As of Sunday, the total number of hospitalizations statewide stood at 19,124 -- 60 of which were reported in the last 24 hours. The state admits the total number of hospitalizations is likely an underestimation since it only counted if it was at the time the case was reported to DPH. The number also does not represent the number of people currently hospitalized.

More than 1.62 million people had been tested in the state, which had an 11% positivity rate, as of Monday.

On Friday, Gov. Brian Kemp signed two executive orders extending the state of emergency in the fight against the coronavirus outbreak. One order extends Georgia’s public health emergency through Sept. 10. The other order extends existing requirements on social distancing, bans on gatherings of more than 50 people unless there is six feet between each person and other rules about operating businesses and nonprofit groups through August 15. However, the order also makes more than a dozen new claims about Kemp’s executive authority, citing state law and the state constitution, which may be aimed at bolstering his lawsuit against Atlanta Mayor Keisha Lance Bottoms and the Atlanta City Council.

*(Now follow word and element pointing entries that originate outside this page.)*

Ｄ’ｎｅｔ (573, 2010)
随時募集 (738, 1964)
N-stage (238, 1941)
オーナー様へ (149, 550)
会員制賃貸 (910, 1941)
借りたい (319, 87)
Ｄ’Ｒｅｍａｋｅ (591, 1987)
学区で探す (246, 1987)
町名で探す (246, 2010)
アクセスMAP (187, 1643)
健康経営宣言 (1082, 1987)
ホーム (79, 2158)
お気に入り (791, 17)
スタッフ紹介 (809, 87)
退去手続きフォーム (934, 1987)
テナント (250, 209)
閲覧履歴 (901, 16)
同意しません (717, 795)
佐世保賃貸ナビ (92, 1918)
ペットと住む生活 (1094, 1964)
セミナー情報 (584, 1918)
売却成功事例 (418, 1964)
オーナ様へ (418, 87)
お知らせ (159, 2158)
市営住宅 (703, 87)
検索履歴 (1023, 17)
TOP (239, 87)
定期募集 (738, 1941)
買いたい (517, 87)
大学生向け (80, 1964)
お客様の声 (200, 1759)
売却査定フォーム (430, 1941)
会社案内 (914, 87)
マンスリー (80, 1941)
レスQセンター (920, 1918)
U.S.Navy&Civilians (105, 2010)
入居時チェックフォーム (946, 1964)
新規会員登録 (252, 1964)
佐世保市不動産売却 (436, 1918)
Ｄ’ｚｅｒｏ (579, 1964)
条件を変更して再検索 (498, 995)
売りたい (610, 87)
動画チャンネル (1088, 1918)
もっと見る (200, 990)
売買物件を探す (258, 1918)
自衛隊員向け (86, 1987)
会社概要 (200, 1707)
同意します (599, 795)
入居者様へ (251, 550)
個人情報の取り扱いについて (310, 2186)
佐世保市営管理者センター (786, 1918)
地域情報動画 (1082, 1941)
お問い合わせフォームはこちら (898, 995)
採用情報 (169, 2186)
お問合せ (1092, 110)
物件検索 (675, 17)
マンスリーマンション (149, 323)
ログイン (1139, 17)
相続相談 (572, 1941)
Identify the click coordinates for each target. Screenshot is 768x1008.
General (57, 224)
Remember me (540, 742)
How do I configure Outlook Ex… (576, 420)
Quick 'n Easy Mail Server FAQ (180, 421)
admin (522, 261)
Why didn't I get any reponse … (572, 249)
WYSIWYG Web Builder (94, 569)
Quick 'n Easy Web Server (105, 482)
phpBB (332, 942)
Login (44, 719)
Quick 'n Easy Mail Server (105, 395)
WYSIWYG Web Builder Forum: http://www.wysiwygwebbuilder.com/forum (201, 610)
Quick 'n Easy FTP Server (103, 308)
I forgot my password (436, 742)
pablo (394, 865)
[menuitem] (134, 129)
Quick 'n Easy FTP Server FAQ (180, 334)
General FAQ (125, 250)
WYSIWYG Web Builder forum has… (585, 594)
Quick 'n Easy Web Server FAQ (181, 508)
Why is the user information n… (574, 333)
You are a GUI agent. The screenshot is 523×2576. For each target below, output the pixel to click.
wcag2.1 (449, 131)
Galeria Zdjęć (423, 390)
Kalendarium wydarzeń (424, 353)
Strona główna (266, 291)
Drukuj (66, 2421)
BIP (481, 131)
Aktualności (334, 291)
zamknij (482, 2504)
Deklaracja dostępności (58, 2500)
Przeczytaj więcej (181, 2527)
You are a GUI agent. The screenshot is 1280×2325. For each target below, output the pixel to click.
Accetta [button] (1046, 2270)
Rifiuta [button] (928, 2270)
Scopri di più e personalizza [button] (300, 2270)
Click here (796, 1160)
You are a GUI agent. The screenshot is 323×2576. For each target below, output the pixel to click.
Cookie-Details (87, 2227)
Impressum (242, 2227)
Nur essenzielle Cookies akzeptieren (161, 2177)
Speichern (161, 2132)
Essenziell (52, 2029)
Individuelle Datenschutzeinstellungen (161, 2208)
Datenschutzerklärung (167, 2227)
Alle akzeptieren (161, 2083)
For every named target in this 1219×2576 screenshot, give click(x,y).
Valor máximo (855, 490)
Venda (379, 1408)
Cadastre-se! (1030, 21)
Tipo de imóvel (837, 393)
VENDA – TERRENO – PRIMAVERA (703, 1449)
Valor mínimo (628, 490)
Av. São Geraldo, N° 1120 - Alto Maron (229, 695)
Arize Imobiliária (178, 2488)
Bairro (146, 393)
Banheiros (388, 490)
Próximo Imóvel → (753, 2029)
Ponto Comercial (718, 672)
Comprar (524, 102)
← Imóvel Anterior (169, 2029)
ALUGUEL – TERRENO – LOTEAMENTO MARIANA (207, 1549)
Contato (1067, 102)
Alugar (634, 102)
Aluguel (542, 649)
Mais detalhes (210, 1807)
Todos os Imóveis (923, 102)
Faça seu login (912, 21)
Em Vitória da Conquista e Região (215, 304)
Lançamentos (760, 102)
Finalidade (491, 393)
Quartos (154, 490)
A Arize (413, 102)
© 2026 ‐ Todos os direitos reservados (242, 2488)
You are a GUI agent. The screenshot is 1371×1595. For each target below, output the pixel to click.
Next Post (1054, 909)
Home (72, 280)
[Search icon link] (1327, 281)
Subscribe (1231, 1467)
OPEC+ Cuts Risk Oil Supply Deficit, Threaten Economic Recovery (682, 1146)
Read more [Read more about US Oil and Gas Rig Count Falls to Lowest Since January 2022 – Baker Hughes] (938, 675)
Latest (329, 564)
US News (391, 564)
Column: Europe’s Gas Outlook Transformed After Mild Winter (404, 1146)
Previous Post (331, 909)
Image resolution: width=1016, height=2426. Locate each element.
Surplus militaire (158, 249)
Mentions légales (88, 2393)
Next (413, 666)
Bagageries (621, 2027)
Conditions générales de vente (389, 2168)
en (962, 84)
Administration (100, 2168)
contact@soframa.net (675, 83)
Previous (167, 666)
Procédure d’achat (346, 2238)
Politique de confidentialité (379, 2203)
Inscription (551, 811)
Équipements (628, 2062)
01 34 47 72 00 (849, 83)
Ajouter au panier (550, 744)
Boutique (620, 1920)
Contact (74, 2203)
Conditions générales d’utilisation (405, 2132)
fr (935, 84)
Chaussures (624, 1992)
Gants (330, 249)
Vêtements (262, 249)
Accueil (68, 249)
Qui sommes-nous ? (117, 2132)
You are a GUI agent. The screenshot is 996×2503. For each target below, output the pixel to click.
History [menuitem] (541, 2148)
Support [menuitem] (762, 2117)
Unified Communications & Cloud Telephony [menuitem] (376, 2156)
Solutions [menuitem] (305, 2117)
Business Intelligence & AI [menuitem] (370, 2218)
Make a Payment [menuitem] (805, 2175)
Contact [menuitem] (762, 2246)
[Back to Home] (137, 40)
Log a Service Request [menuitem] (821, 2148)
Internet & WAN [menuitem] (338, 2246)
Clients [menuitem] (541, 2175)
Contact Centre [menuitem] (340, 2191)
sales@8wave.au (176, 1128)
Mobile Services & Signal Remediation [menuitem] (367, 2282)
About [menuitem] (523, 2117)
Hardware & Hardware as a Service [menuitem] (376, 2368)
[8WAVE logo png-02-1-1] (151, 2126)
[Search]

“The General Assembly has entrusted the authority to declare a state of emergency to the governor and vested him with the sole power to direct and manage the statewide response to any such emergency,” Kemp’s new language reads in part.

Atlanta and other local governments argue they are allowed to order people to wear masks in public and impose other restrictions, but Kemp argues they are not. An emergency hearing on Kemp’s lawsuit was scheduled this week but Kemp dropped the request.

In the meantime, local governments continue to impose new restrictions. Chatham County County Commission Chairman Al Scott on Friday imposed a mask order, in direct contravention of Kemp’s position. The Athens-Clarke Commission imposed new closing times on bars and ordered masks inside them on Thursday and was sued on Friday by bar owners who claim the commission illegally exceeds Kemp’s orders.